## RECORDS FOR PROCESSING

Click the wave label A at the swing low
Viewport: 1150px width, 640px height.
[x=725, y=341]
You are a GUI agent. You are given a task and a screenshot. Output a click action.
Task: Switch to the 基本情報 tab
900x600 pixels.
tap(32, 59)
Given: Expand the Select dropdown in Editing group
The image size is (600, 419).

...

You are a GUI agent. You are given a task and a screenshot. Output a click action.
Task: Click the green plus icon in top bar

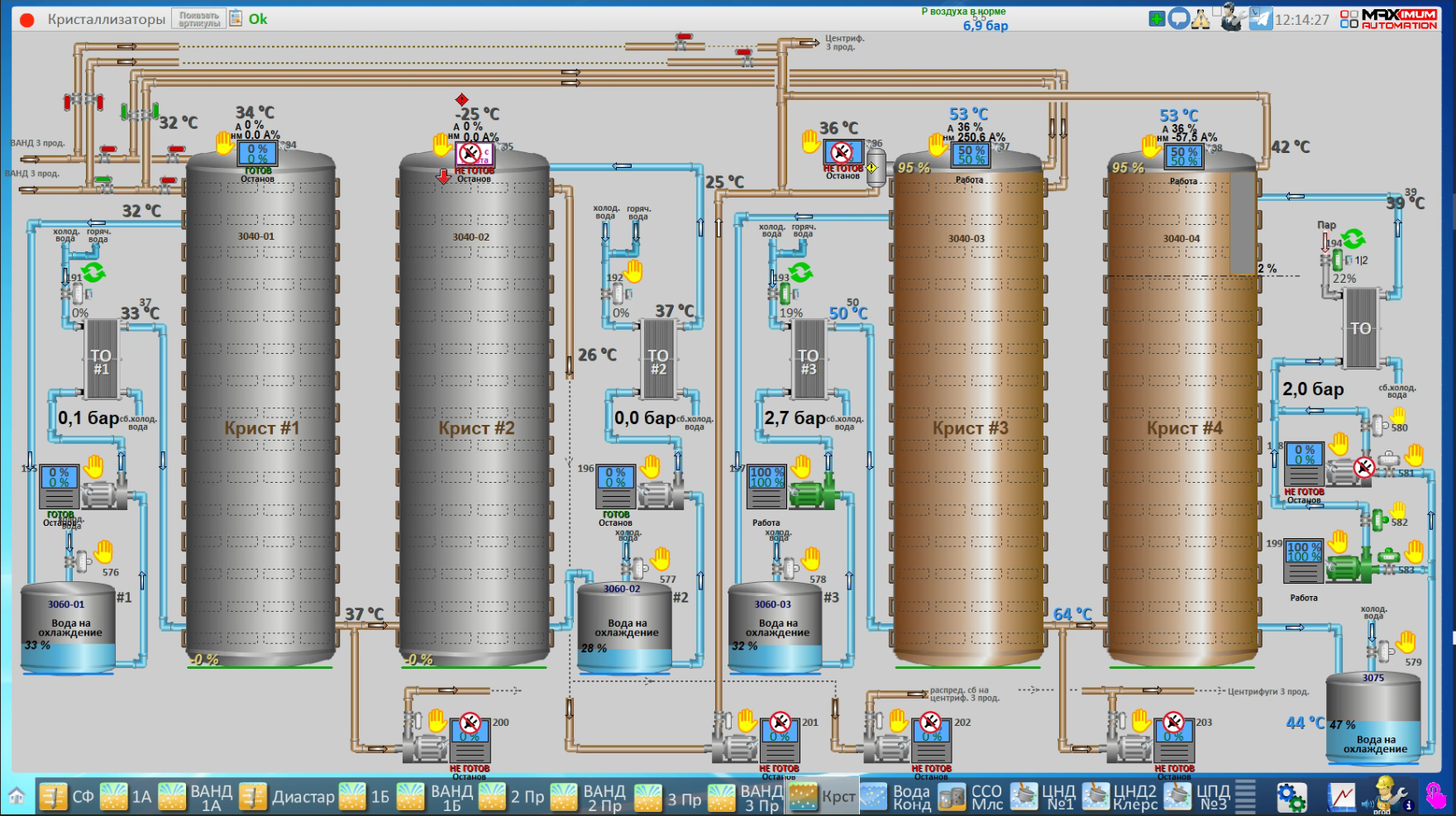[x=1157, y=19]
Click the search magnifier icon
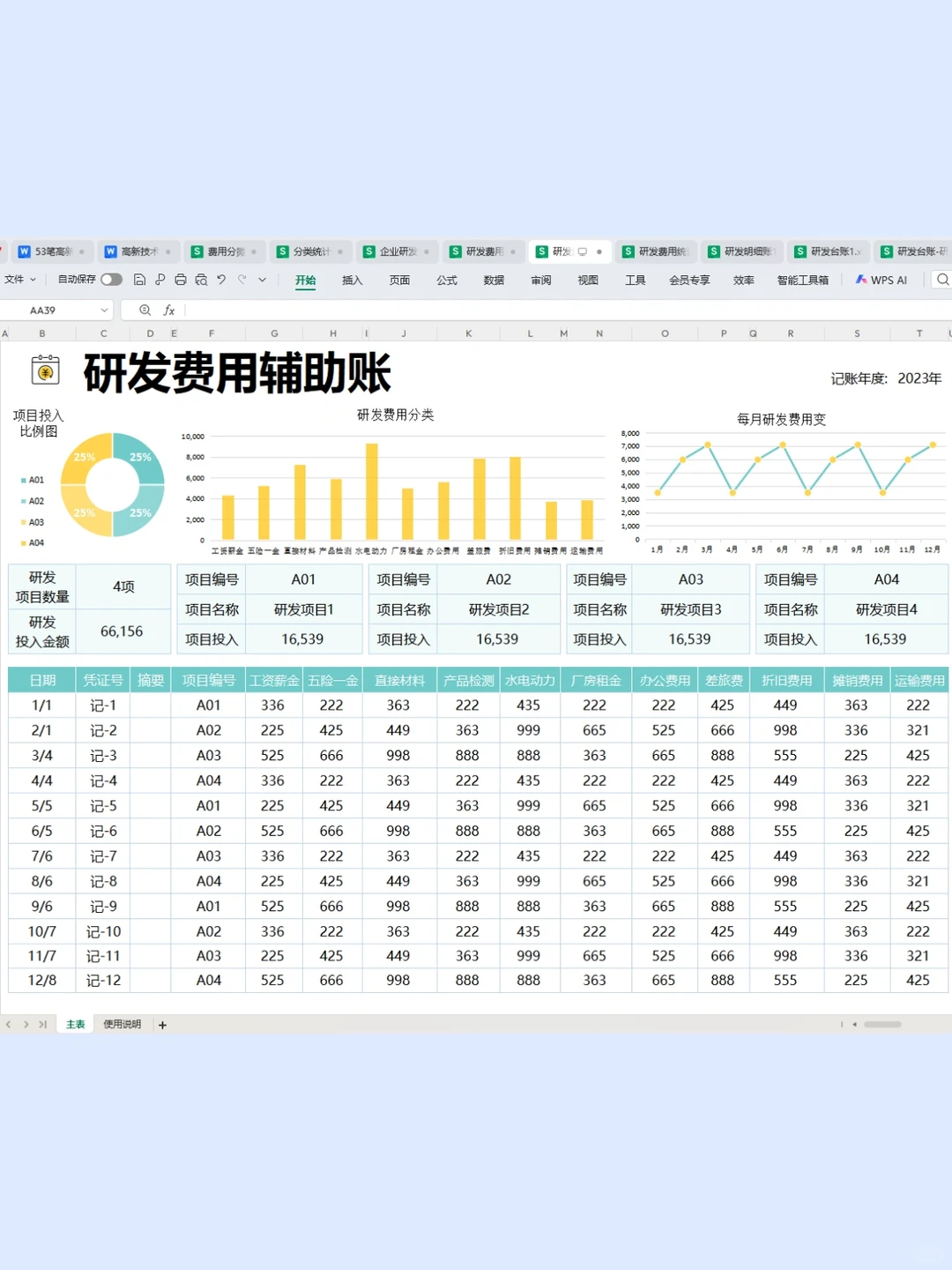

* * *

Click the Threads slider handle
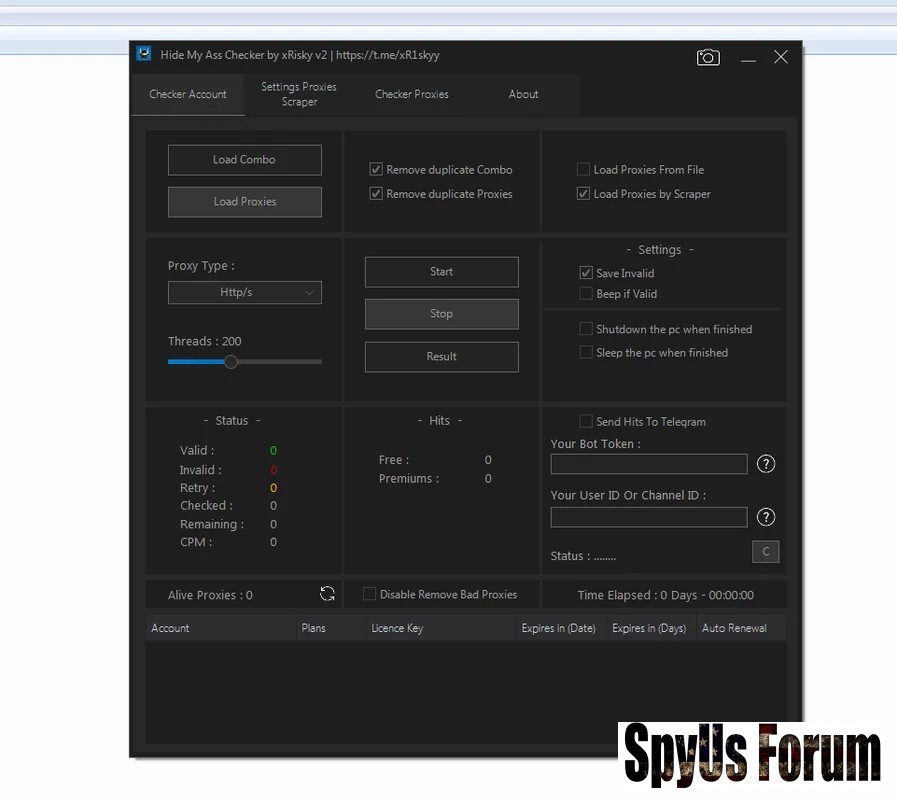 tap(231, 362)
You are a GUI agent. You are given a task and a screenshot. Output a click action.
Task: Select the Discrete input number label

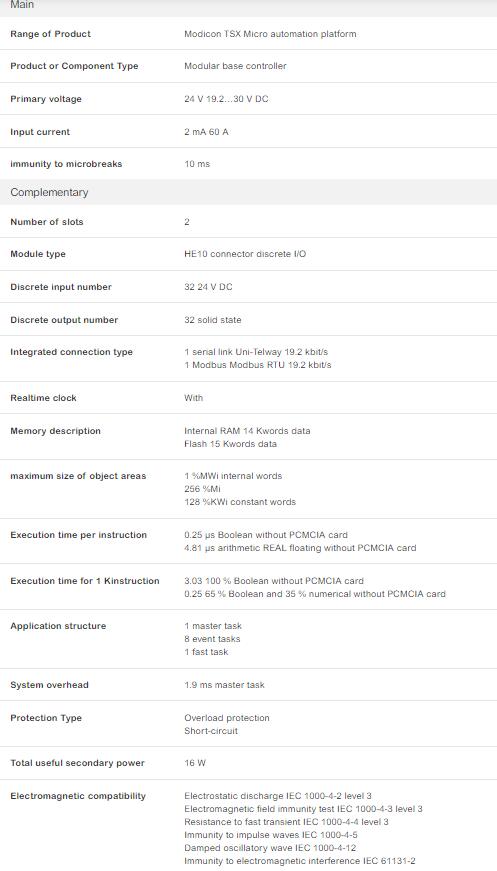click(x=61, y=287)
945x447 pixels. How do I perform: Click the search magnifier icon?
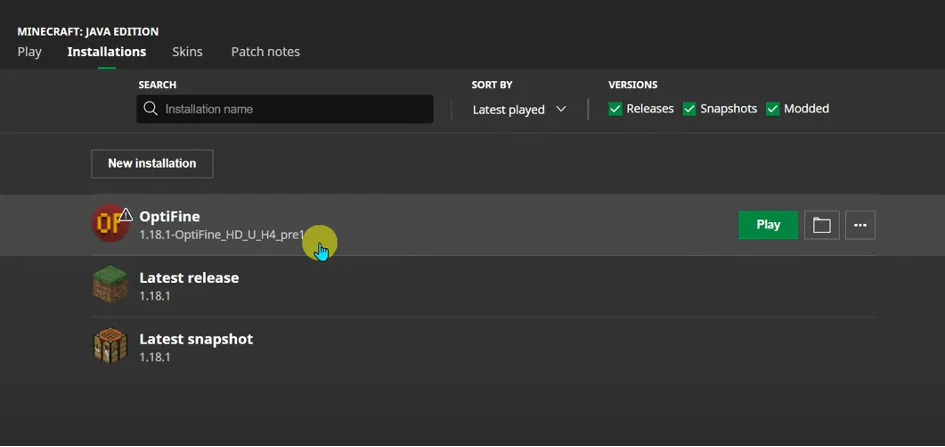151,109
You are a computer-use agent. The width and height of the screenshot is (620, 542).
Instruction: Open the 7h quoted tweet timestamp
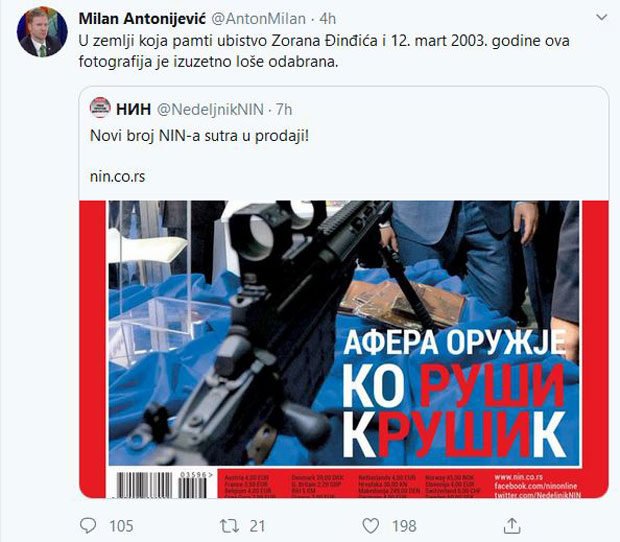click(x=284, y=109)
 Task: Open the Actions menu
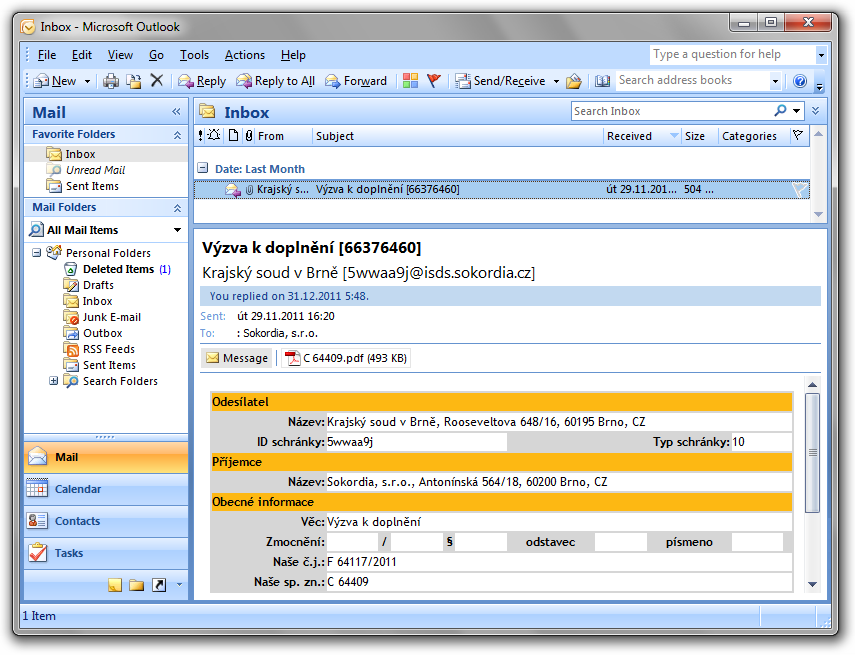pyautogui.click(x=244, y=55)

## WHAT YOU NEED TO DO
Write out, from the lines above, only those from the line with "Click the wave label A at the swing low" to the line with "The image size is (600, 419).", exactly as given, including the first and the last.

## TASK SOLUTION
Click the wave label A at the swing low
Viewport: 1150px width, 640px height.
[x=725, y=341]
You are a GUI agent. You are given a task and a screenshot. Output a click action.
Task: Switch to the 基本情報 tab
900x600 pixels.
tap(32, 59)
Given: Expand the Select dropdown in Editing group
The image size is (600, 419).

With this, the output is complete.